Saved entries:
Content starts

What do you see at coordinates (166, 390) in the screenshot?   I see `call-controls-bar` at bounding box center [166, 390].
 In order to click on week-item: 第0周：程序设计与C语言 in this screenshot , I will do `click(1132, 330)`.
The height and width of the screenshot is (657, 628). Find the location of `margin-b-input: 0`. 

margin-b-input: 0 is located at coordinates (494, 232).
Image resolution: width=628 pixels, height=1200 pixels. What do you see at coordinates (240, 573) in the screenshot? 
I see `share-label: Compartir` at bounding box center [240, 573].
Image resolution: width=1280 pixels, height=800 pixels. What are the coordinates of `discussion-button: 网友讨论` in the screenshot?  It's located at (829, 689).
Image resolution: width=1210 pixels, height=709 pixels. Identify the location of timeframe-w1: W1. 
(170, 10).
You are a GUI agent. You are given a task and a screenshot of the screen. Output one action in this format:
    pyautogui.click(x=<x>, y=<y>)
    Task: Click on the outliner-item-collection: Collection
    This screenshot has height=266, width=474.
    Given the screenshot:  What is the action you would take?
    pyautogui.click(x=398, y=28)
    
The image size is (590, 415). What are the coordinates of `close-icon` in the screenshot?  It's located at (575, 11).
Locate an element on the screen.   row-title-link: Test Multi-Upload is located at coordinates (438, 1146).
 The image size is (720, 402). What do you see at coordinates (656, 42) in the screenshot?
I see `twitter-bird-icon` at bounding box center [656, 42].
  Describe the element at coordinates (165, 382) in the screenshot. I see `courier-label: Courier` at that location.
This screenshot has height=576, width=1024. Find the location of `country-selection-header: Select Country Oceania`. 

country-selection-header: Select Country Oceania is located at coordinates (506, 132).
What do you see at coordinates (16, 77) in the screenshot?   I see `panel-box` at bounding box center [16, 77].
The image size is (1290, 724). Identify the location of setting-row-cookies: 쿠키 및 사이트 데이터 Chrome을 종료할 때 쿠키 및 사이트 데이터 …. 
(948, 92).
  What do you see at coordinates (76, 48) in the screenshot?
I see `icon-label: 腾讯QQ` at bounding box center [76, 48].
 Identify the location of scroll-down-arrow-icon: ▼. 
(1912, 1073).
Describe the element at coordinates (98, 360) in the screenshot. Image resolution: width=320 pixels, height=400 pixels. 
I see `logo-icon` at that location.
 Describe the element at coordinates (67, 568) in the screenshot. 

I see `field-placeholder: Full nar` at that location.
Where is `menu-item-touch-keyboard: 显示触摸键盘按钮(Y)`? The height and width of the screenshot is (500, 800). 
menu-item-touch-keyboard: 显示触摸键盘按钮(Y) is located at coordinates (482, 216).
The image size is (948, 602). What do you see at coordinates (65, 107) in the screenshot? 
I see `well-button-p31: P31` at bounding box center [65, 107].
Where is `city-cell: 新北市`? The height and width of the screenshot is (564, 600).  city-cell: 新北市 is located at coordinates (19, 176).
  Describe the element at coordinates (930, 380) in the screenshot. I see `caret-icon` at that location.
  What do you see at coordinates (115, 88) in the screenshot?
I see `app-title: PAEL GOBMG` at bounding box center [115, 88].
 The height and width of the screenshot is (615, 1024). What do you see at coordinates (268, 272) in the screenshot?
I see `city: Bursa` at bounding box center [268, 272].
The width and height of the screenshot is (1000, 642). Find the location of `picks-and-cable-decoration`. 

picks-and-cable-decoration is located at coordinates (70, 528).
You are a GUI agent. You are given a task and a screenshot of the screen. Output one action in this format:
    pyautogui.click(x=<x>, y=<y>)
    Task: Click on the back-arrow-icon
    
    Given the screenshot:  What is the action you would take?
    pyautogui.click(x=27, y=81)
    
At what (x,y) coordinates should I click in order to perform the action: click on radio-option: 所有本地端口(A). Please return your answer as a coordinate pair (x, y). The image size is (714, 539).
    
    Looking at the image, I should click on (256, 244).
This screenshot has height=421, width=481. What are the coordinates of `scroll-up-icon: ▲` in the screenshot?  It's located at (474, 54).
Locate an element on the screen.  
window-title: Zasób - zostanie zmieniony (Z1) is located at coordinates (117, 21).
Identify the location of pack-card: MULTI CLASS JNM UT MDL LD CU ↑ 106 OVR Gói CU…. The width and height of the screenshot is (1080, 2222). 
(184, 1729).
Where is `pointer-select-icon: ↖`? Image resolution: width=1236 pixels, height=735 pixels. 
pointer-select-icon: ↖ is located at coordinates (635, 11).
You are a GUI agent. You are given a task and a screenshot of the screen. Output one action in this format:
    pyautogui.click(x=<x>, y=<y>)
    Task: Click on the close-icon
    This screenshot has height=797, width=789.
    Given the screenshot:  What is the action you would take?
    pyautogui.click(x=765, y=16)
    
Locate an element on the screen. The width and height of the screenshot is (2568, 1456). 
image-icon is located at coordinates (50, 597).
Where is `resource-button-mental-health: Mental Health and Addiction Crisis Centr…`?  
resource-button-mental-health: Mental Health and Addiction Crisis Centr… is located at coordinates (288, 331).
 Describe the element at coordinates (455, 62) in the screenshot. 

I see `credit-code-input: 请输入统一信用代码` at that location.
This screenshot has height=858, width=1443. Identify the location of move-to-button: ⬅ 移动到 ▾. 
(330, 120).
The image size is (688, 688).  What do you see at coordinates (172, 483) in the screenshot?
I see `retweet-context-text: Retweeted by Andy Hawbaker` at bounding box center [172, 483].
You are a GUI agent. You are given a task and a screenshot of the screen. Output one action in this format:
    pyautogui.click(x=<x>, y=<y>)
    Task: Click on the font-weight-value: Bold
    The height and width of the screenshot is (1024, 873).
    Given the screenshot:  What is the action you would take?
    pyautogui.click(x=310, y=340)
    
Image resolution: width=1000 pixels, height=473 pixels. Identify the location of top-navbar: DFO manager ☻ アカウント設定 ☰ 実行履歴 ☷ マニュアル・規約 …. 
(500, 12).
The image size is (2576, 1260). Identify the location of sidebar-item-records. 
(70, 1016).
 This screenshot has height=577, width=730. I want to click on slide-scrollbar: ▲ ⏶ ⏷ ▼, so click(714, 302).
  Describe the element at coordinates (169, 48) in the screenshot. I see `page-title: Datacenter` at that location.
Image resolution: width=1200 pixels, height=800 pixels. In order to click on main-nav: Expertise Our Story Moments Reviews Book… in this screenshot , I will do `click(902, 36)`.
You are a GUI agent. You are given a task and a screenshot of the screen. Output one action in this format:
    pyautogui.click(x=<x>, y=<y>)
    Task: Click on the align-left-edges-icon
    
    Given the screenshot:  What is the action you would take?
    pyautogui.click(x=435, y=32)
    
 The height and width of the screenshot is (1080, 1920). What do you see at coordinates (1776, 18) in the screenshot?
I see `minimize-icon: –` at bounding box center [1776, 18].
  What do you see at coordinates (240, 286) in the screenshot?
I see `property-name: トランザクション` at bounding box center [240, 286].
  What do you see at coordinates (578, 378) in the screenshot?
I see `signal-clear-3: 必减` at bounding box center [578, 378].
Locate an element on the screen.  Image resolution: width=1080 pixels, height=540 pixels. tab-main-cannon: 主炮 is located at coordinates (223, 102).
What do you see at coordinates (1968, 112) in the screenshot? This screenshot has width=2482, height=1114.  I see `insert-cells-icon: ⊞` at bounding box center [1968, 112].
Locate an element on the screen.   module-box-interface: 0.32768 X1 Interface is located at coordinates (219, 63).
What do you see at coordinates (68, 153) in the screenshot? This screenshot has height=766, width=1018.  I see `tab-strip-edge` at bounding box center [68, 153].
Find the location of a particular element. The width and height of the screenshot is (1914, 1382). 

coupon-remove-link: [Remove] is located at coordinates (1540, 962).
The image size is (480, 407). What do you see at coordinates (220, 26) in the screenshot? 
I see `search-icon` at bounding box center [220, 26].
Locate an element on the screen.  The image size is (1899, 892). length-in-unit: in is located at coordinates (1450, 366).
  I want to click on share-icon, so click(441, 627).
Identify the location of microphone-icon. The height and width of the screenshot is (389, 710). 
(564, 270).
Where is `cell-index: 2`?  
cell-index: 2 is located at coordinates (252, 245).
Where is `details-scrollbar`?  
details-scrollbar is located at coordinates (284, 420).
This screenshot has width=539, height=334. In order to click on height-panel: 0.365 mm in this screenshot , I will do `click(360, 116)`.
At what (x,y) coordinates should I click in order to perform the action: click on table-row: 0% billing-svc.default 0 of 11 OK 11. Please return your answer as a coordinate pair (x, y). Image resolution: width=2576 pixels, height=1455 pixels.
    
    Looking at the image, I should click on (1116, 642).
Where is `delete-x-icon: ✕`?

Content ends

▶ **Exercise directions**: Edit the part of the records that opens with the line containing "The image size is (2576, 1260)." and closes with the line containing "This screenshot has height=577, width=730.": swap "sidebar-item-records" for "sidebar-item-history" and leave everything else unchanged. Return only those lines.

▶ **Answer to the problem**:
The image size is (2576, 1260). Identify the location of sidebar-item-history. 
(70, 1016).
 This screenshot has height=577, width=730. I want to click on slide-scrollbar: ▲ ⏶ ⏷ ▼, so click(714, 302).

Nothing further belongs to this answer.